No matter the state, the launch of a recreational cannabis market means long lines and supply shortages. Blaming the businesses is an entitled reaction. One reviewer whined about someone else selling their place in line. They blamed GreenStone for it happening. Meanwhile, GreenStone’s staff was busily providing service to customers. “We didn’t hire a security guard or anything like that,” Smith explained. “I don’t think any of us anticipated having a 5-hour wait with a line halfway down the block.”

How GreenStone Decides What to Sell  

GreenStone has done a great job, or else they wouldn’t be one of the dispensaries offering adult-sales. To combat the issues with supply, which aren’t of their design, GreenStone put a 7 gram limit on recreational purchases. 

“We’ll decide we want like 3 strains,” Smith explained. “Then we fill those jars. Once we sell out of that, we’re like okay, we’re sold out for the day. It’s because there’s such limited product today. If we stayed open for a whole day right now, it would be hard to say there’d be enough product for another day after that. As we get more product approved, we’re going to be able to stay open longer.”

Customers can still purchase concentrates and edibles, however. 

How Has the Launch of Rec Affected Medical Patients?

None of this has negatively effected medical patients. GreenStone will not sell out of medical cannabis, and there’s practically no wait for medicinal users. This is because GreenStone has a separate budroom and line for recreational patients. 

On opening day they used half of their medical budroom for sales, but this is no longer necessary. Now they have a separate room upstairs reserved for recreational sales. Downstairs is for medical patients, as it was before Sunday. 

The Opening of Rec From the Consumer’s Perspective.

Many of those lined up on December 1st already had their medical cards. They wanted to buy cannabis for the sheer progress this developing industry represents. GreenStone distributed menus to customers while they were waiting in line so they could become familiar with their options.

“Lately there’s been a line a half-hour, sometimes even an hour before we’re open,” Smith said. “The first day was a little overwhelming, but once you get in the groove of it you figure it out.”

When describing who was coming in, Smith had this to say, “Some people do want cannabis medically for various things, but they couldn’t get a medical card, they didn’t want that kind of footprint, or they couldn’t afford it. So they’re coming in saying ‘I have a lot of back pain, what do you recommend?’ Or something similar. Some people only want to get high. It’s a mix.”
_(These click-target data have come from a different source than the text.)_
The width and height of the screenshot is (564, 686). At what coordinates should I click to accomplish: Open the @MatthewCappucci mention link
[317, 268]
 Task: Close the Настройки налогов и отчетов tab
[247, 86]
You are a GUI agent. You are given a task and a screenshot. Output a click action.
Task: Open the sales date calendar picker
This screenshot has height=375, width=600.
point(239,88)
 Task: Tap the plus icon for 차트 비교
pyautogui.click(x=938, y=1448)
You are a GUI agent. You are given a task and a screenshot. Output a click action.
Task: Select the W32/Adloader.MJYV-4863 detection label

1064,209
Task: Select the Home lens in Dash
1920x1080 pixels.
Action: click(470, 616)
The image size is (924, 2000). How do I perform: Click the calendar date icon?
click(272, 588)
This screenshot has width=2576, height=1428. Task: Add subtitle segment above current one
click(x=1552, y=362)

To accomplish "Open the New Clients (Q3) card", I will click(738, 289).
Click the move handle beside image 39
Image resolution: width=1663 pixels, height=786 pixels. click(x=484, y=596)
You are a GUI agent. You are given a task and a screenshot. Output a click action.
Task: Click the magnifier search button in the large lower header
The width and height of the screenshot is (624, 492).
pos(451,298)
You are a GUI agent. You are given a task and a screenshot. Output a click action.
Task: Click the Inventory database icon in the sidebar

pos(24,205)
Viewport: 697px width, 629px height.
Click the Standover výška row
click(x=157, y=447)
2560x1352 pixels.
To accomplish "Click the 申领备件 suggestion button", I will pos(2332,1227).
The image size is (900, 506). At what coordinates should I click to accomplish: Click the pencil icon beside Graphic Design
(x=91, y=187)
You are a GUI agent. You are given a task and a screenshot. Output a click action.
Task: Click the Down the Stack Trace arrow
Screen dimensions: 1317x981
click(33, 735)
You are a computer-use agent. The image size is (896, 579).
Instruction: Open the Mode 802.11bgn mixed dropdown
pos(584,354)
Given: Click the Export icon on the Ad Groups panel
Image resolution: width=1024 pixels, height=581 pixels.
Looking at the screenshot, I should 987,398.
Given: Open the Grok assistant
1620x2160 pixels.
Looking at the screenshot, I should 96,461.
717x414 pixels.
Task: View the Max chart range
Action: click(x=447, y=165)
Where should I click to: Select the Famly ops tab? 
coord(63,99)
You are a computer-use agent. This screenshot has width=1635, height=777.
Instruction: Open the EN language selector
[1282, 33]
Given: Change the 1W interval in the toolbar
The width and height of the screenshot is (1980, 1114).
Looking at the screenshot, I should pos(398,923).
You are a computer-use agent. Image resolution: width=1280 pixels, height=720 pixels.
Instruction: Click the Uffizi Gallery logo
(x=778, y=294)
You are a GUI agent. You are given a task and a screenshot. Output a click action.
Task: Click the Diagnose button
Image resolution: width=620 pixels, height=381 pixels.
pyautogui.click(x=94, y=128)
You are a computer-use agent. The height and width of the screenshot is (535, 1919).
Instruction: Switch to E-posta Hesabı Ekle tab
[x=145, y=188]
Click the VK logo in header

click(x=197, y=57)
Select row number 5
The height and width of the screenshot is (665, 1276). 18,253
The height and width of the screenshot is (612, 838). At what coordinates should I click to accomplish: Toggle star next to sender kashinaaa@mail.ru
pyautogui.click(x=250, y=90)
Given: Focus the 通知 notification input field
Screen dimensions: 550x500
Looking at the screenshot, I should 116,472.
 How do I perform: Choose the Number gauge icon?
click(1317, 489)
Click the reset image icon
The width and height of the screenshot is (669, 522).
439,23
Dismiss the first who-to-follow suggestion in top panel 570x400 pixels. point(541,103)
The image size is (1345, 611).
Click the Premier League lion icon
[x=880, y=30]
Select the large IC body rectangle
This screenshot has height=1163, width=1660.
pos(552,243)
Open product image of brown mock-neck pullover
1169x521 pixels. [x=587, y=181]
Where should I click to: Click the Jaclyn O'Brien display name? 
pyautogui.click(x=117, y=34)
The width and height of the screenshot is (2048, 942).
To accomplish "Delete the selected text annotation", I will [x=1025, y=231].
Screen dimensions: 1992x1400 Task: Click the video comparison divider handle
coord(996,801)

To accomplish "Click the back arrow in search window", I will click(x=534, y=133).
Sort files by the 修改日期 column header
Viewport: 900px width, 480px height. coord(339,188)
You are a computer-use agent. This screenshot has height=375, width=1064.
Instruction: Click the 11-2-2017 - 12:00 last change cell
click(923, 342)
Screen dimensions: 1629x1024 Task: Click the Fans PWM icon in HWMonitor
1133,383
What To Expect In The Future And What To Ask For

If Michiganders made a desire for untested cannabis clear the state would consider it. Currently, such a demand is underrated. The philosophy is that a tested product is a trustworthy product, but people have been smoking caregiver grown cannabis for years. When patients could sign a waiver and purchase untested cannabis, there was no supply chain issue. 

No one should be forced to buy something they’re not interested in, but industry insiders agree untested cannabis would work. Both Smith and Thompson think that caregivers could meet the recreational demand for cannabis. While medical patients may need to examine test results, recreational patients are much less likely to care. 

Unless such a shift occurs, recreational cannabis in Michigan will face worse supply issues than the medical industry does. This is made worse by recreational sales being open to people out of state. Testing is crucial for medical use, but many recreational patients only want to get high. Hopefully, vape products will be available again by next Friday. If not, then it won’t be surprising to see the black market benefit from the launch of the recreational market as well. That’s what we want to avoid.